I need to prove by definition the following limit:
$$\lim_{(x,y)\to(-1,8)} xy = -8$$
I've reached a point where I don't know how to proceed.
So given an $\epsilon > 0$ I need to find a $\delta>0$ such that $|f(x,y)+8|<\epsilon$ when $\left\lVert (x,y)-(-1,8)\right\rVert<\delta$.

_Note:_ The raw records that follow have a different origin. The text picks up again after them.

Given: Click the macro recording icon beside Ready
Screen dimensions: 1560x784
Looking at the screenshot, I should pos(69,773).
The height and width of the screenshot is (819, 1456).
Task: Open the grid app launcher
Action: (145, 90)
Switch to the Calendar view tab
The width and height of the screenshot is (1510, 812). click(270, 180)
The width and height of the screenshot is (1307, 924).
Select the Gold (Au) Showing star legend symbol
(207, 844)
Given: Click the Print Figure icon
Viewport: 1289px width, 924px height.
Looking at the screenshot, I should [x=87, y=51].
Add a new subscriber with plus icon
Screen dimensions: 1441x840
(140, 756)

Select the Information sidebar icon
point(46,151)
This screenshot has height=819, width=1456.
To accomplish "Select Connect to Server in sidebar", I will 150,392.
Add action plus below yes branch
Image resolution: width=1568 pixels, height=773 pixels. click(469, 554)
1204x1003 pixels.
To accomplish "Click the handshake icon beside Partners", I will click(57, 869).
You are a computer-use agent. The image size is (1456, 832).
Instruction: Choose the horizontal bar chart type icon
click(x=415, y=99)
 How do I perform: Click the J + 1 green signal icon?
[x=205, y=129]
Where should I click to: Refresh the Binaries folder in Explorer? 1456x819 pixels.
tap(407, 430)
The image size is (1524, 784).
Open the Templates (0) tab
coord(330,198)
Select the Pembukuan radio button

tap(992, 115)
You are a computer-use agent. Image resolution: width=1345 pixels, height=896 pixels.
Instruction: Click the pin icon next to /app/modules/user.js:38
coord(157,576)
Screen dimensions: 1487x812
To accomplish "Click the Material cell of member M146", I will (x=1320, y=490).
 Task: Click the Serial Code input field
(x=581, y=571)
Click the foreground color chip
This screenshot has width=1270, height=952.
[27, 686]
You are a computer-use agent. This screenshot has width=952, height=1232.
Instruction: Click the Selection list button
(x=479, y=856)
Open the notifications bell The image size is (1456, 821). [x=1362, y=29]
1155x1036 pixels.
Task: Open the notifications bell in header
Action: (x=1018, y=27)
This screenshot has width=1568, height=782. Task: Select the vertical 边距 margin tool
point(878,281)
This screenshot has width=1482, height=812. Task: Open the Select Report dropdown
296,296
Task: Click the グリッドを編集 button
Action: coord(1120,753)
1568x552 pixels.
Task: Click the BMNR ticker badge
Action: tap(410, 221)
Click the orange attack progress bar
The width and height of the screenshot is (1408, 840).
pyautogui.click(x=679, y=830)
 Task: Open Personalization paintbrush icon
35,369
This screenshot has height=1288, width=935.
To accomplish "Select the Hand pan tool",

Knowing the distance from $(x,y)$ to the point $(-1,8)$ is less than delta I also know that $|x+1|<\delta$ and $|y-8|<\delta$. So I try to use that in the inequation involving $\epsilon$.
$|xy + 8|<\epsilon$
$|xy + 8+1-1+x-x+y-y|<\epsilon$
$|2(x+1)+(y-8)+y(x+1)| \leq 2|x+1| + |y-8| + |y| |x+1|<\epsilon$
$|2(x+1)+(y-8)+y(x+1)| \leq 2|x+1| + |y-8| + |y| |x+1|< 3 \delta + |y| \delta < \epsilon$
So pretty much I don't know what to do with the $|y| \delta$ in $3 \delta + |y| \delta < \epsilon$
Any hints? Thanks!!
You can first require that $\delta < 1$. Then $|y-8| < \delta$ implies $|y| < 9$, leading to $3\delta + 9\delta < \epsilon$. This will hold if $\delta < \frac{\epsilon}{12}$, so you can make two conditions on $\delta$, i.e. $\delta < \min \{1,\frac{\epsilon}{12} \}$.